Цель задания A - Замени «анаграмматически» на «фонетически» и приведи часть текста о стихах Игоря Левшина. Начни со слов «Говорящая ветошь (nocturnes» и остановись после слов «лекций Вепря Петрова.».

+ + + + + + +

Говорящая ветошь (nocturnes & nightmares) — страница 3 из 15

* * *

Так начинается тема «великой жратвы». А также «жертвы». Эти два анаграмматически связанных слова Игорь Левшин сводит в одной из лекций Вепря Петрова.

* * *

Жратва, поедание – это и есть конкретное воплощение использования как поглощения. Поедание почти ритуальное. Всё ест всё, или все – всех. Причем поедающий всегда может стать поедаемым (поглощаемым), как и наоборот. Специально этой теме посвящена поэма в отдельных стихотворениях (как обычно у Левшина) «Пророк Аджика». Заглавный герой (появляется только в первом стихотворении, но, кажется, всегда присутствует, маячит на заднем плане; или бросает на все стихи свою тень) двусмыслен: с одной стороны, воплощение и пророк этого мира «большой жратвы» (и «большой жертвы»), с другой – в себе несет задатки, или зачатки, бунта: «он дыру в белой скатерти этого мира / выжег ядом крови своей». Ну, а прожечь дыру – значит выйти по/на другую сторону виртуальности. Но то же самое (двусмысленность) – и в Вепре Петрове, и в Скотопоэте (другом персонаже-соавторе Левшина) и (возможно) в самом, объединяющем их всех, Авторе.

* * *

В «Пророке Аджика» действие в основном разворачивается на пляже (хотя иной раз и может переноситься в городские декорации). Это, можно сказать, курортно-кулинарные стихи Игоря Левшина. Главное занятие «пляжа» (это почти обобщенный персонаж, личностей как таковых здесь нет: персонажи-функции), хотя и не единственное, – еда. Причем образность, источник которой – поедание, распространяется на все окружающее, весь мир оказывается захвачен этим тотальным поеданием: «кобелек / жует стебелек», облако глотает светило (отсылка к сюжету детской сказки акцентирует своеобразную инфантильность этого мира еды), чайка цепляет клювом мешок с очистками и т. д. И у этого мира тотальной еды – две особенности. Во-первых, поедаемое совершенно добровольно, оно хочет быть съеденным (во всяком случае так предполагается): «Зайко с криком Пан или рапан / Бросается грудью на шампуры» (жратва-жертва), «солдаты-купаты» (которых еще упомянем в другом контексте) готовы отдать жизнь и т. д. Во-вторых, каждый может стать или представляться едой: «старый хряк / оскалил клык» (ситуация «объяснения в любви»; возможная подружка – яство), «хищный отрок / ласкает окорок подруги» – другая сценка.

+ + + + + + +

Цель задания B - Преобразуй строки данных ниже в таблицу Markdown со столбцами «№» и «Текст». Начни со строки, где есть «Task: Open the 大小 size dropdown», и закончи строкой, где есть «Action: coord(656,491)», включив обе. Пустые строки пропусти, а изображения в ответ не включай.

Исходные данные -
+ + + + + + +

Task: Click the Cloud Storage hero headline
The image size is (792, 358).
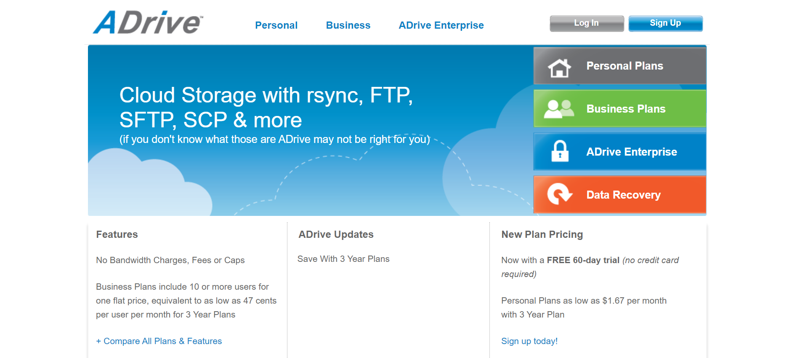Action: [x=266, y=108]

+ + + + + + +

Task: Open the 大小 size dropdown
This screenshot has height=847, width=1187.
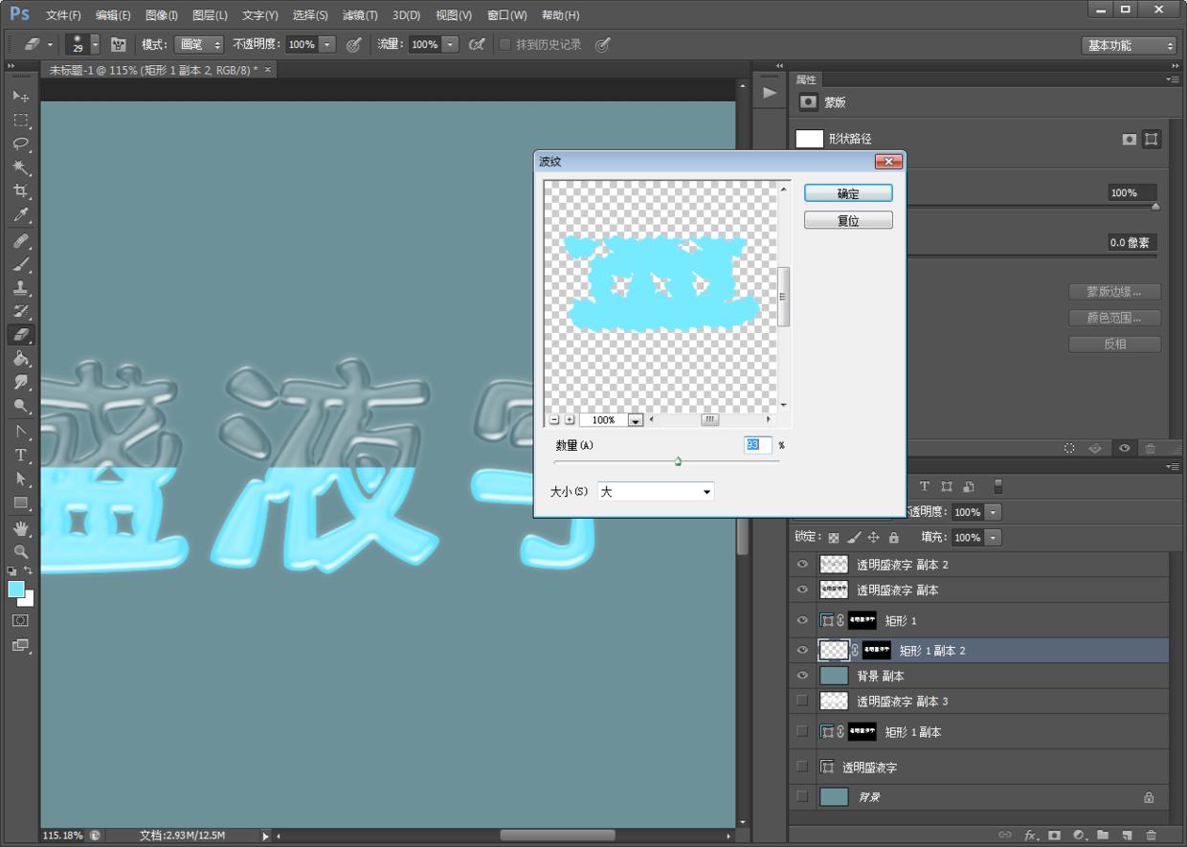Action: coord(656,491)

+ + + + + + +

Ответ A -
Говорящая ветошь (nocturnes & nightmares) — страница 3 из 15

* * *

Так начинается тема «великой жратвы». А также «жертвы». Эти два фонетически связанных слова Игорь Левшин сводит в одной из лекций Вепря Петрова.

Ответ B -
| № | Текст |
|---|---|
| 1 | Task: Open the 大小 size dropdown |
| 2 | This screenshot has height=847, width=1187. |
| 3 | Action: coord(656,491) |